IGNORÂNCIA
O café tinha meia dúzia de mesas ocupadas. As seis jovens
deram de imediato nas vistas. Para além de trazerem vestida a camisola dos
Navigators, tinham uma silhueta agradável e vestiam-se de forma provocante. A
minissaia curta mostrava as pernas até ao meio da coxa e a blusa justa, evidenciava
uns pares de seios redondos e volumosos. Quando passaram por ele olharam-no,
segredaram algo e riram-se. Uma delas piscou-lhe o olho. «Está no papo!» Pensou
o jovem. Levantou-se, evidenciando uma estatura elevada e maciça, encheu o
peito e avançou. A camisa aberta mostrava peitorais trabalhados, onde uma
corrente de ouro fazia balançar uma medalha de tamanho desproporcional. A camisa era
usada como uma bandeira: colarinho levantado e as mangas arregaçadas. Os jeans elásticos e umas botas de cowboy,
complementavam a indumentária.
«Olá. Podes parar de me
chamar. Já aqui estou.» Disse ele, encostando-se ao balcão, ao lado da ruiva
que lhe tinha piscado o olho.
Ela olhou-o perplexa, mas rapidamente percebeu o que se
passava. Sorriu indulgente com a tirada .
«Isso dos Navigators não
é uma marca de papel?»
Ela ignorou a insinuação e respondeu:
«É um clube de futebol
americano. Sabes o que é isso?»
Leandro não fazia a mínima ideia do que era. Futebol para
ele começava e acabava no Benfica. Para além disso os americanos não eram
grande coisa nesse desporto. «Como se atrevem a chamar-lhe futebol americano?»
Pensou.
«Claro que sei!» Disse, com
convicção.
A equipa encheu por completo o café. Leandro, o jovem da
camisa aberta, arregalou os olhos ao ver-se rodeado pelo grupo. Era um grupo muito
atlético, embora alguns fossem bastante gordos, o que lhe pareceu estranho, para
uma equipa de futebol. O centro das atenções do grupo era um jovem, alto e
franzino, mas, apesar disso, musculado, a quem as moças também dedicaram a sua
atenção. Leandro sentiu-se defraudado. Como é que elas podiam prestar mais
atenção a um “lingrinhas” quando
estava ali ele! O grupo não era hostil e ele avançou, mais uma vez, de peito
feito.
«Vocês jogam futebol?»
Perguntou, em voz alta.
A pergunta não mereceu qualquer resposta, mas fez com que
trinta rostos se voltassem na sua direção, olhando-o com expectativa e
curiosidade. Leandro delirou. Já tinha conseguido a atenção deles, agora só tinha
que demonstrar a sua superioridade, em relação ao “lingrinhas”.
«Já vi que és o herói da
equipa. Porquê, jogas bem?»
«Sou QB.» Respondeu o
jogador, com simplicidade.
Leandro soltou uma gargalhada contida.
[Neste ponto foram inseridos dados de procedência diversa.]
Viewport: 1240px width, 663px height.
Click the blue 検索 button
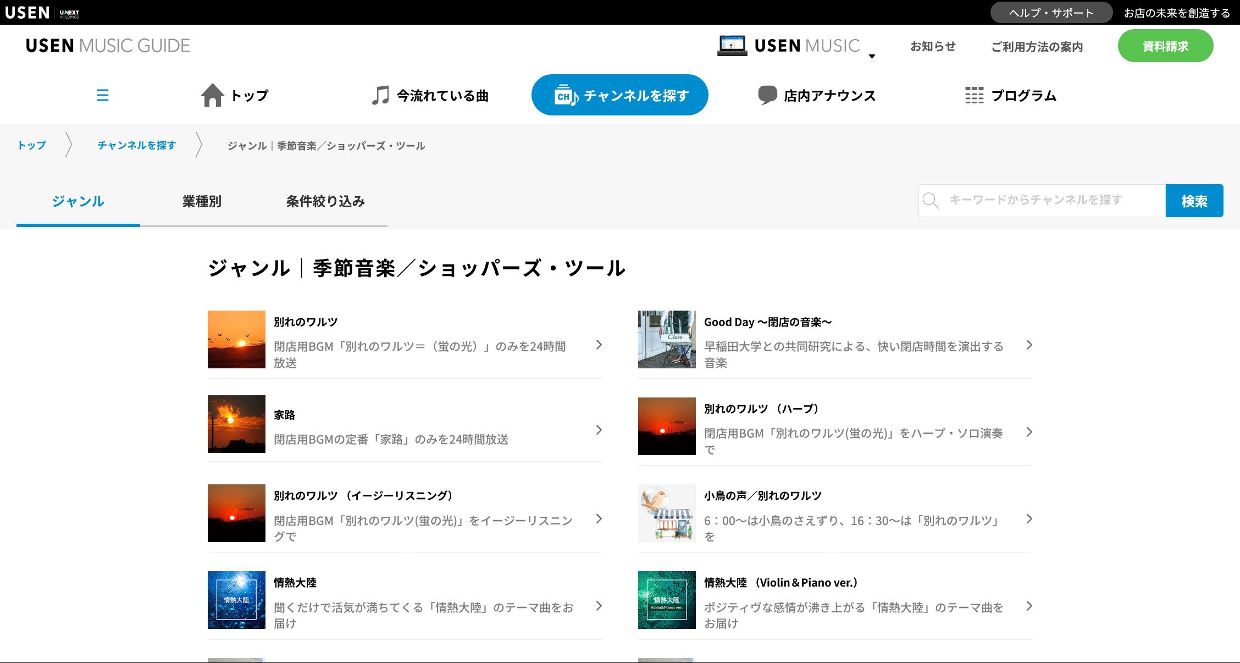click(1194, 201)
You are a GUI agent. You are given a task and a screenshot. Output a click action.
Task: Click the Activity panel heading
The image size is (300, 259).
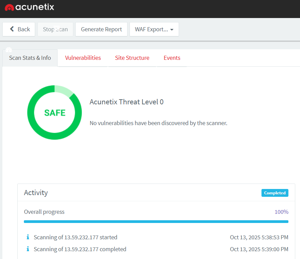point(36,193)
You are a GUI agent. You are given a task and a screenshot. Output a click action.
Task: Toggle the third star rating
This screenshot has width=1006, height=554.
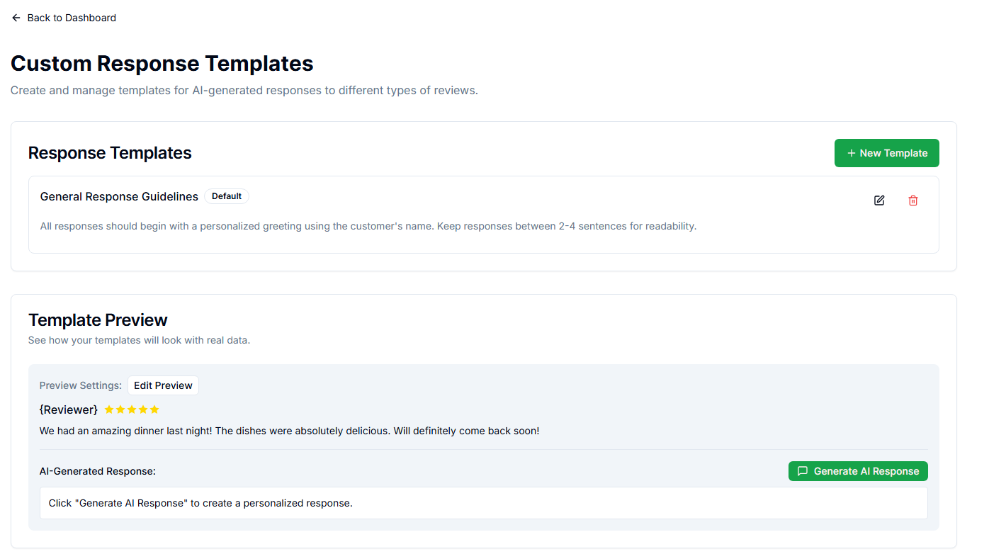132,409
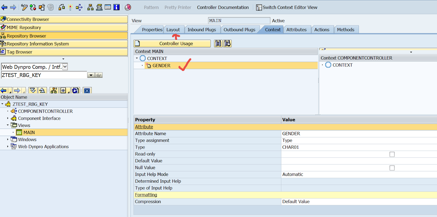Tick the Null Value checkbox
This screenshot has height=217, width=437.
pos(392,168)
Não queria
hostilizar o grupo!
«Eu quando me dedico a
qualquer coisa nunca me dou por satisfeito em ser “Quanto Baste”. Eu tenho de
ser o melhor!» Disse com um ar de superioridade.
O grupo olhou-o de forma estranha e depois explodiu numa
gargalhada sonora. As moças apontavam-lhe o dedo e riam a bandeiras
despregadas. Leandro, apesar da sua estatura, começou a sentir-se pequenino.
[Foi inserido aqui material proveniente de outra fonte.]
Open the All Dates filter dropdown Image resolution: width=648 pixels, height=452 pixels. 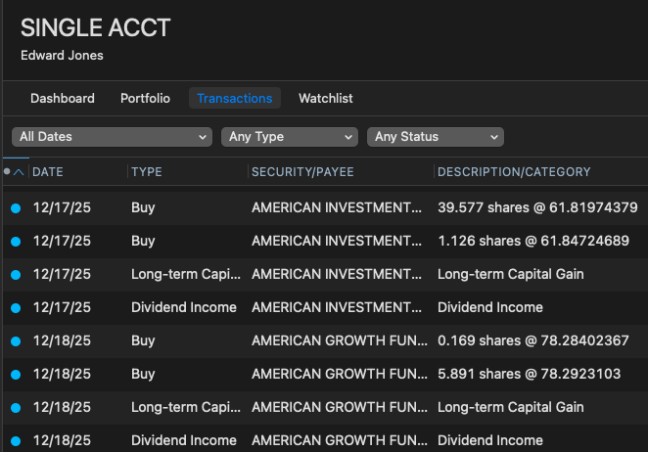click(112, 137)
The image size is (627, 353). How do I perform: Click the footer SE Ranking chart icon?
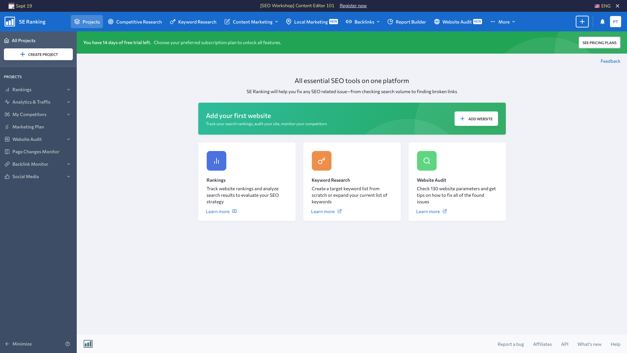[x=88, y=344]
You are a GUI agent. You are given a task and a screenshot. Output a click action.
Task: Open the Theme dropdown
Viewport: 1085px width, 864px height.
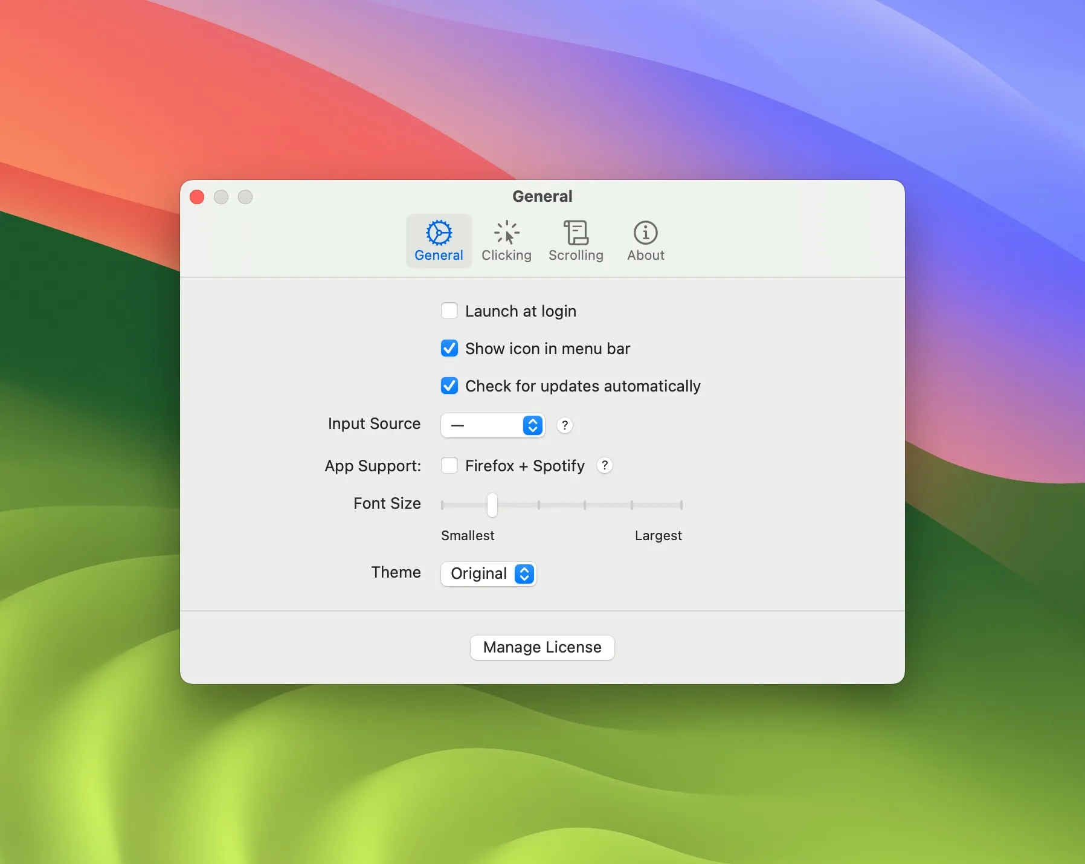[x=488, y=573]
Não percebia o que tinha dito de errado.
«Não entendo…» Balbuciou
Leandro.
Um dos jogadores, o mais atlético, aproximou-se dele, com
um sorriso irónico e disse.
«Não entendes porque não
percebes nada de futebol americano. Estavas para aí dar palpites, mas é um
ignorante!»
Aquelas palavras foram uma machadada no seu ego. Olhou em
volta e o sorriso de gozo estava espelhado em todos os rostos, inclusive no das
moças. O jovem franzino colocou-lhe uma mão no ombro, num gesto que era um
misto de condescendência e simpatia.
«Mano, eu jogo na
posição de Quarterback. Na linguagem do futebol americano essa posição é
designada por QB.»
Leandro desconhecia o que era um Quarterback, mas pelo
menos ficara a saber que, no futebol americano, QB era uma posição e não uma
expressão. Que humilhação. Lembrou-se das palavras do pai, ditas e repetidas: «Esse
teu convencimento, aliado à ignorância, ainda te vai dar muitos dissabores!»
Afastou-se, discretamente, mas sentindo-se humilhado, enquanto o grupo ria à
gargalhada. Não tinha a certeza que riam dele, mas sentiu o riso como uma
pedrada na nuca. Maldita Ignorância!